成人每天能产生大量的凋亡细胞,比如大脑中的神经元,能存活下来的并不多,大部分都被吞噬细胞清除了,但是当吞噬细胞清楚死亡细胞的时候,它实质上使其细胞内容增加了一倍,但是吞噬细胞却能够一个接一个地消化几个凋亡的细胞,而且这个过程对于生长发育,组织动态平衡,以及免疫应答很重要。迄今为止科学家们对于这个机制了解的并不多。
在最新这篇文章中,研究人员发现吞噬细胞上的线粒体膜蛋白能调控吞噬细胞的吞噬能力,保持其平衡。这种蛋白即Ucp2,之前的研究发现Ucp2与代谢疾病和动脉粥样硬化。而这项研究则证明Ucp2能降低线粒体膜电位,调控吞噬细胞吞噬凋亡细胞的能力。
研究人员还进行了Ucp2缺失实验,结果证明缺失Ucp2会导致吞噬能力下降,而Ucp2过量表达则会增加吞噬能力。突变和药理学研究实验表明了Ucp2介导的线粒体功能在吞噬过程中扮演了重要的角色。
总而言之,这些实验数据都说明了线粒体膜蛋白电位和Ucp2是吞噬细胞吞噬能力的关键点。而且Ucp2与线粒体疾病和动脉粥样硬化有关,因此这项研究也有助于揭示这些疾病的复杂病因和病理机制。
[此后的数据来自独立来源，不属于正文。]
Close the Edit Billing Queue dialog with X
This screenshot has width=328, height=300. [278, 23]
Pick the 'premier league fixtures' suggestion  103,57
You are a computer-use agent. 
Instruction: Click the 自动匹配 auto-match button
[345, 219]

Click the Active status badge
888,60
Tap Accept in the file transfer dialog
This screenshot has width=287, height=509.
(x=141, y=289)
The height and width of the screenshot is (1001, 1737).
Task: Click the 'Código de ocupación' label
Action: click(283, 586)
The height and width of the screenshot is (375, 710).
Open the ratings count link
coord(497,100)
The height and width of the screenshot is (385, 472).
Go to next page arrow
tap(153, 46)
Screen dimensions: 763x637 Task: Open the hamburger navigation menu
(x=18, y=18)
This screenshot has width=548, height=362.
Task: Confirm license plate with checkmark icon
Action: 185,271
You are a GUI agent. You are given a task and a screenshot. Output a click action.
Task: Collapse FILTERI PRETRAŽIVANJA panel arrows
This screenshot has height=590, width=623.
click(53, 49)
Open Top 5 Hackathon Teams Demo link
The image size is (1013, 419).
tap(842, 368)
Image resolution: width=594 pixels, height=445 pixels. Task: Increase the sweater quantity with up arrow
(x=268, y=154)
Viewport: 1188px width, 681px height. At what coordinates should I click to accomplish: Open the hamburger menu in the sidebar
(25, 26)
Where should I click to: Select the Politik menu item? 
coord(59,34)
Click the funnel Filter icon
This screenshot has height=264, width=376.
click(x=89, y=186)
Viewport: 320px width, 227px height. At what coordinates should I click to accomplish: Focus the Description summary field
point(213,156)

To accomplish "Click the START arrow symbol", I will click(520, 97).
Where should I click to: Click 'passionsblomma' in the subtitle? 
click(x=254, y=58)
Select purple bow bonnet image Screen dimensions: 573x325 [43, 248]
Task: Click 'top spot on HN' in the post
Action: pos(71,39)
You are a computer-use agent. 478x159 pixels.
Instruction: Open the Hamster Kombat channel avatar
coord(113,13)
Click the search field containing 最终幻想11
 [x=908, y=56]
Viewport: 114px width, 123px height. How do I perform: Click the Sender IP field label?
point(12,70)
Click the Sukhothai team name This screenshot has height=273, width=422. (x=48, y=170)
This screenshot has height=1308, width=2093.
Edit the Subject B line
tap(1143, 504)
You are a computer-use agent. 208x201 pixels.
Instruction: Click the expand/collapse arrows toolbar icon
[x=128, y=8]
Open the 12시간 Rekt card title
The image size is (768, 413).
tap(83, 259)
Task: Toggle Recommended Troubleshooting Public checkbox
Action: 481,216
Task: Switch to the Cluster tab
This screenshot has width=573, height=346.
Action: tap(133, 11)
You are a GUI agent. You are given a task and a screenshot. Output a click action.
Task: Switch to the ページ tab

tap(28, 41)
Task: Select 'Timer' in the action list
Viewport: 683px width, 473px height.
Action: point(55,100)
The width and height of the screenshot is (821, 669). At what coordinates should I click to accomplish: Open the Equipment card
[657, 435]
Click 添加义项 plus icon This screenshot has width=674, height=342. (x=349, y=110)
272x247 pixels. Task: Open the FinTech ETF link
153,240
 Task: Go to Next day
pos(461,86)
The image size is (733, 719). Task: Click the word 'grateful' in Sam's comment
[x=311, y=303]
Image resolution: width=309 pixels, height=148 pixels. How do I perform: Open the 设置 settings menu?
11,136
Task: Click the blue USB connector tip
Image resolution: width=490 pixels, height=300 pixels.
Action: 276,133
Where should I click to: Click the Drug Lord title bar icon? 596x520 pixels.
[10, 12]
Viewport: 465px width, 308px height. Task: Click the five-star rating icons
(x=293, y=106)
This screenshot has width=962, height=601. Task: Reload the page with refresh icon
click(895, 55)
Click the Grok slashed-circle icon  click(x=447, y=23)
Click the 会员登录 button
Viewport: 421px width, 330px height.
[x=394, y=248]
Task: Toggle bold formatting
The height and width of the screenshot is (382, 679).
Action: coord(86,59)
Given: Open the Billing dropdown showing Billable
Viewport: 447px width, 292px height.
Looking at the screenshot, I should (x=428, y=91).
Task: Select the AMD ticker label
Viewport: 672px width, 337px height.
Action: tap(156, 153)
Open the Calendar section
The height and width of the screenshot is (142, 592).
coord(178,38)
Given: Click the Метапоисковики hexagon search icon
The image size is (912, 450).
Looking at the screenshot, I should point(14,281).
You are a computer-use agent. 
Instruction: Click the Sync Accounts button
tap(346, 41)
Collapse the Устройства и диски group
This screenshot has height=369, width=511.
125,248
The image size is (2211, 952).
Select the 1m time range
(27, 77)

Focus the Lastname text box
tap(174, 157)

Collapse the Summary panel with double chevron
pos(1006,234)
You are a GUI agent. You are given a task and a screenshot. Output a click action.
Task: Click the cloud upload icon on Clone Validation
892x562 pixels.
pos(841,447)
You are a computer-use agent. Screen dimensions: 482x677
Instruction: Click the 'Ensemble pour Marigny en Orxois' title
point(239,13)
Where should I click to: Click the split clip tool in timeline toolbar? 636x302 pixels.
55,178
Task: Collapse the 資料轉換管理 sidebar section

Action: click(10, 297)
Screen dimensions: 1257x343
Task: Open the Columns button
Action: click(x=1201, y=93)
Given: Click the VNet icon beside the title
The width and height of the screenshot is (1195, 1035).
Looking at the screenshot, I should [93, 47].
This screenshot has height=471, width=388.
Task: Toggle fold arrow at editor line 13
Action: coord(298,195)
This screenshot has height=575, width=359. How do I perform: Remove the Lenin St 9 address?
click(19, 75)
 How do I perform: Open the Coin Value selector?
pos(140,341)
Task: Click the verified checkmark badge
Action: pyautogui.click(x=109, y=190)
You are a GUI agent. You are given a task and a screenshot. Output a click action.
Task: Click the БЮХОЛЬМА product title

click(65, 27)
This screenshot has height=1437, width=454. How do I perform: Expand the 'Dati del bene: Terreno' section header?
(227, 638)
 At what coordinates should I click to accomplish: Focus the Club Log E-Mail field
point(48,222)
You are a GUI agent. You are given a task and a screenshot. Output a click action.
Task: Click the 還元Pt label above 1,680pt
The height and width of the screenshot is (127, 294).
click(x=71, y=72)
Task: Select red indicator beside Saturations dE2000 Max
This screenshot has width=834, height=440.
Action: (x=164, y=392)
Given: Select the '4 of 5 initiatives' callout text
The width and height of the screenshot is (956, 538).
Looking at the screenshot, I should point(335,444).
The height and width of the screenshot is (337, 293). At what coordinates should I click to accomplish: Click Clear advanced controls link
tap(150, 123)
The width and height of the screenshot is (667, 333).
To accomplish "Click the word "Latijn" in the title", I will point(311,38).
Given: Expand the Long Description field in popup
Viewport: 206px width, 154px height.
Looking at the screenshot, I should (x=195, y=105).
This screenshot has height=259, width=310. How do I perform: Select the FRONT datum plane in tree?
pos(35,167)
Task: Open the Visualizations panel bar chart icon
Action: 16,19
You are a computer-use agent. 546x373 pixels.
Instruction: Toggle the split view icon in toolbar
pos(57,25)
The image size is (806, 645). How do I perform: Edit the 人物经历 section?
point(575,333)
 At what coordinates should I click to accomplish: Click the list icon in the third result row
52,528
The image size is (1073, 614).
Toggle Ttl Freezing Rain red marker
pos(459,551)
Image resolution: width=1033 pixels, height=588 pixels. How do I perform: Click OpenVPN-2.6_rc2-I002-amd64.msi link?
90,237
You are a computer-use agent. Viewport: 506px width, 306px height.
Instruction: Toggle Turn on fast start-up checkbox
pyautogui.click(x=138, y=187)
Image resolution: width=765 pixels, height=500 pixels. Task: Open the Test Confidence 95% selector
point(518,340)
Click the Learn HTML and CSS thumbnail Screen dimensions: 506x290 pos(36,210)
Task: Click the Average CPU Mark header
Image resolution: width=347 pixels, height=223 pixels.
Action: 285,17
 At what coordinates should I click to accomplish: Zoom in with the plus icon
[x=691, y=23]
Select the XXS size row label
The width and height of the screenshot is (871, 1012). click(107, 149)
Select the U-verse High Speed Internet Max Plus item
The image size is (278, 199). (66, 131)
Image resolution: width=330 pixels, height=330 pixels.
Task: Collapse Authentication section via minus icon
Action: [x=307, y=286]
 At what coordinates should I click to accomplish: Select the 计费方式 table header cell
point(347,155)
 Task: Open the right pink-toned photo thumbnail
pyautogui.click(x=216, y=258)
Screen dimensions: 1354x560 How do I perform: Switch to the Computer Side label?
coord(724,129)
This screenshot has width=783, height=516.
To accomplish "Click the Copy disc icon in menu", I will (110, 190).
除此之外,这一研究组近期还与弗吉尼亚州立大学的另一研究组合作,揭示了死亡神经元被清除和新神经元形成的机制。这有助于设计新型疗法,促进成人大脑神经形成,帮助那些抑郁症、外伤压迫导致脑功能障碍的患者重新恢复大脑功能,有望改变人的基本认知功能,带来新的学习方法。
研究人员发现了一种称为微管相关蛋白—正向神经元(DCX+)的特殊祖细胞,该祖细胞具有双重调节功能,控制着新生神经元是发育成熟还是被清除。一般祖细胞是机体的修复系统,负责补充某种特殊细胞,对血液、皮肤和肠道组织进行维护。
原文摘要:
Continued clearance of apoptotic cells critically depends on the phagocyte Ucp2 protein
Rapid and efficient removal of apoptotic cells by phagocytes is important during development, tissue homeostasis and in immune responses1, 2, 3, 4, 5. Efficient clearance depends on the capacity of a single phagocyte to ingest multiple apoptotic cells successively, and to process the corpse-derived cellular material6. However, the factors that influence continued clearance by phagocytes are not known. Here we show that the mitochondrial membrane potential of the phagocyte critically controls engulfment capacity, with lower potential enhancing engulfment and vice versa. The mitochondrial membrane protein Ucp2, which acts to lower the mitochondrial membrane potential7, 8, 9, was upregulated in phagocytes engulfing apoptotic cells. Loss of Ucp2 reduced phagocytic capacity, whereas Ucp2 overexpression enhanced engulfment. Mutational and pharmacological studies indicated a direct role for Ucp2-mediated mitochondrial function in phagocytosis. Macrophages from Ucp2-deficient mice10, 11 were impaired in phagocytosis in vitro, and Ucp2-deficient mice showed profound in vivo defects in clearing dying cells in the thymus and testes. Collectively, these data indicate that mitochondrial membrane potential and Ucp2 are key molecular determinants of apoptotic cell clearance. As Ucp2 is linked to metabolic diseases and atherosclerosis11, 12, this newly discovered role for Ucp2 in apoptotic cell clearance has implications for the complex aetiology and pathogenesis of these diseases.